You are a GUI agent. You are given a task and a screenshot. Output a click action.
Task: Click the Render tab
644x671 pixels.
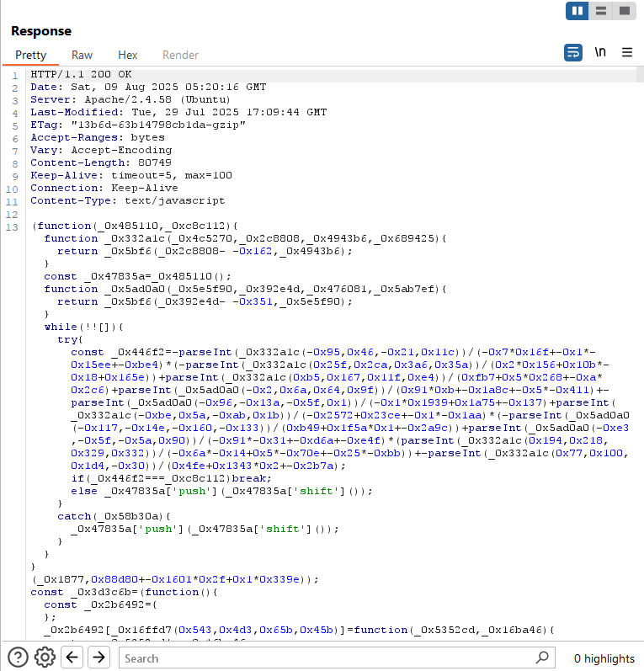[x=180, y=55]
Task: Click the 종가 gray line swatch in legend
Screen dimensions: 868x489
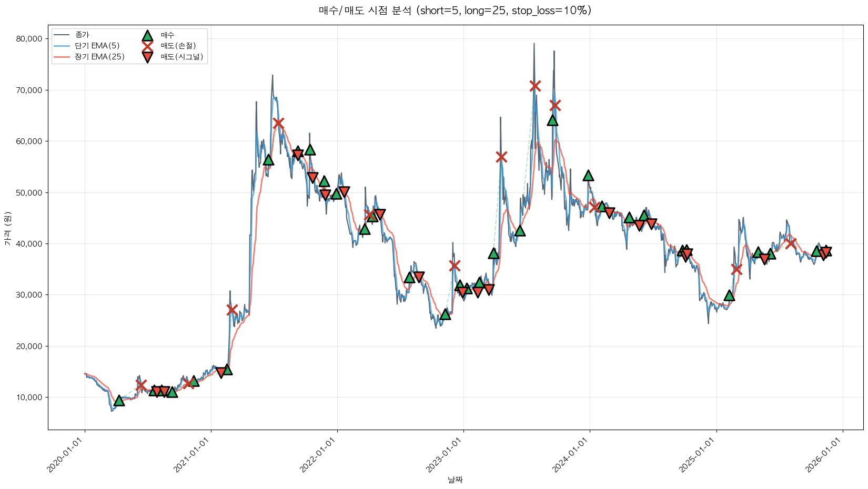Action: point(62,35)
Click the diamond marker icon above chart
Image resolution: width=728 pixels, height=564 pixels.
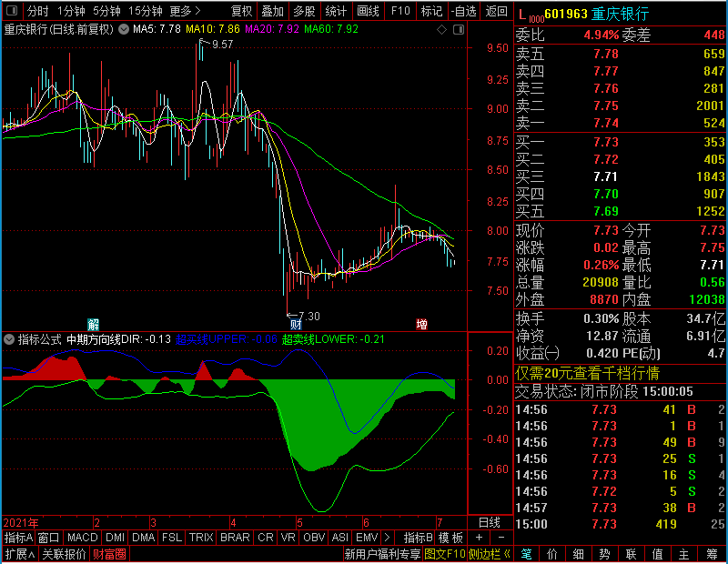tap(441, 30)
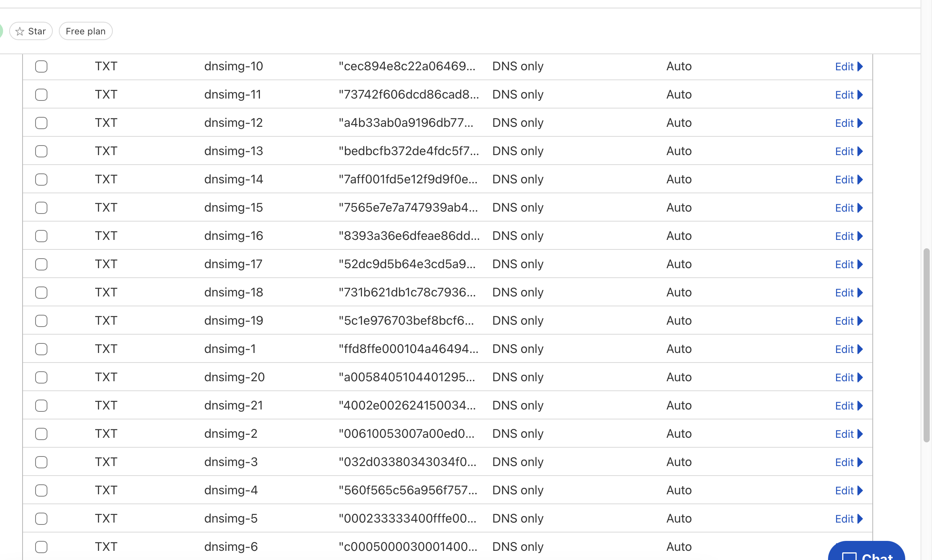Click the Edit arrow icon for dnsimg-21
The height and width of the screenshot is (560, 932).
pyautogui.click(x=860, y=406)
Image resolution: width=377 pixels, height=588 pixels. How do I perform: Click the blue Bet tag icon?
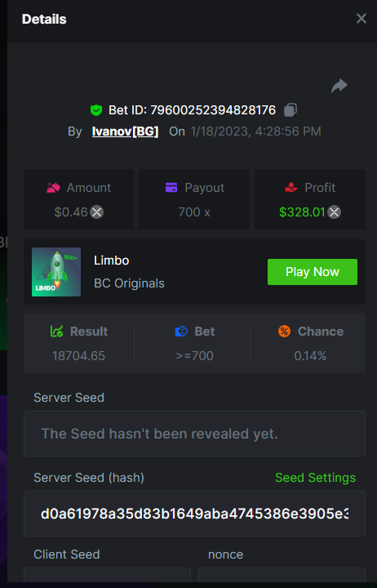(x=181, y=331)
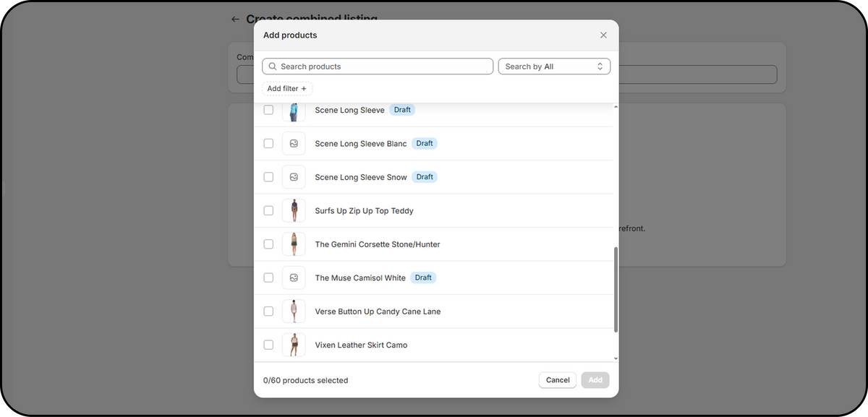This screenshot has width=868, height=417.
Task: Check the Scene Long Sleeve Blanc checkbox
Action: tap(268, 144)
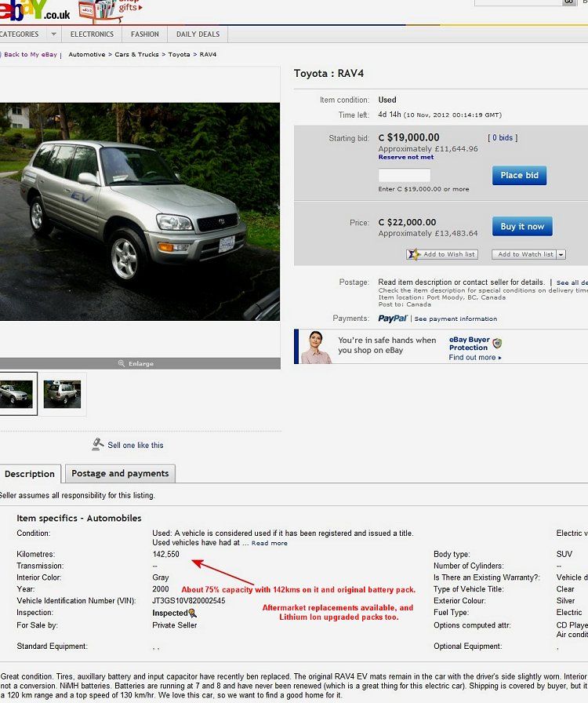This screenshot has width=588, height=703.
Task: Click the Place bid button
Action: coord(520,175)
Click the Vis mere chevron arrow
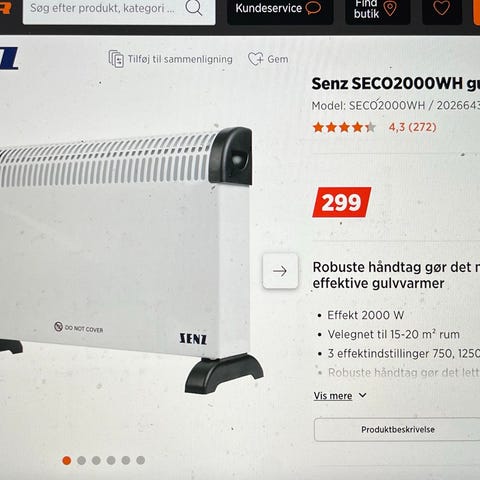 tap(362, 396)
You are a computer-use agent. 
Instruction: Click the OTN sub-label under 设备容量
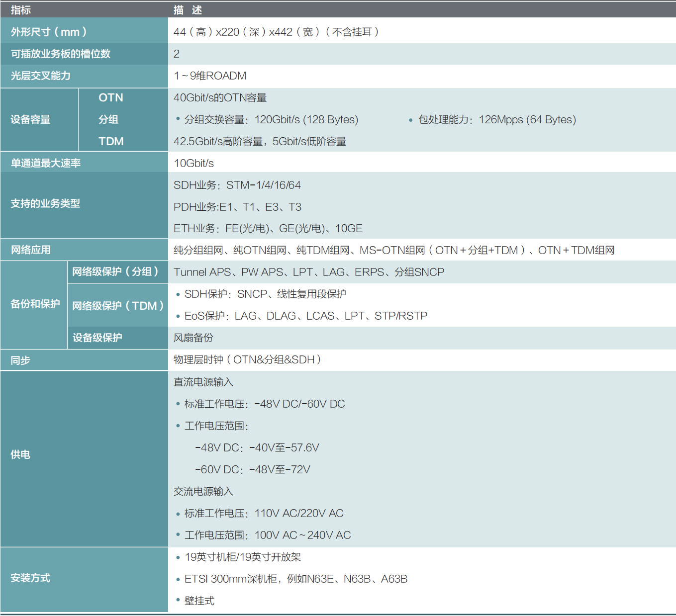point(110,97)
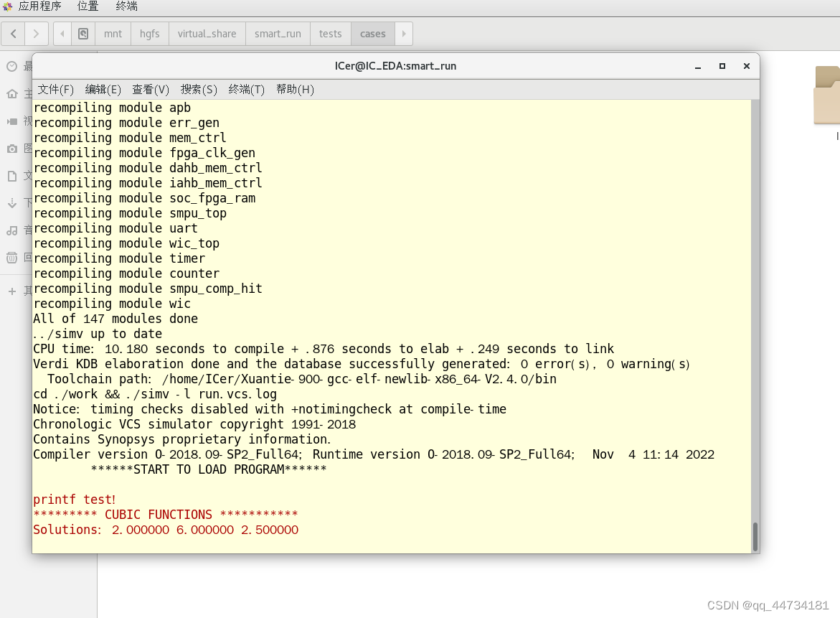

◇ ◇ ◇ ◇

Task brief:
Return the listing above unchanged, apart from dropping its pictures.

Exercise result:
You are a GUI agent. You are given a task and a screenshot. Output a click action.
Task: Click the Render tab
644x671 pixels.
[x=180, y=55]
Task: Click the 종가 gray line swatch in legend
Screen dimensions: 868x489
Action: point(62,35)
Click the diamond marker icon above chart
Image resolution: width=728 pixels, height=564 pixels.
tap(441, 30)
Click the Edit arrow icon for dnsimg-21
The height and width of the screenshot is (560, 932).
pyautogui.click(x=860, y=406)
Image resolution: width=377 pixels, height=588 pixels. How do I perform: Click the blue Bet tag icon?
(x=181, y=331)
This screenshot has width=868, height=417.
Task: Check the Scene Long Sleeve Blanc checkbox
Action: tap(268, 144)
This screenshot has width=588, height=703.
Task: Click the Place bid button
Action: coord(520,175)
Click the Vis mere chevron arrow
 tap(362, 396)
You are a computer-use agent. 
Instruction: Click the OTN sub-label under 设备容量
point(110,97)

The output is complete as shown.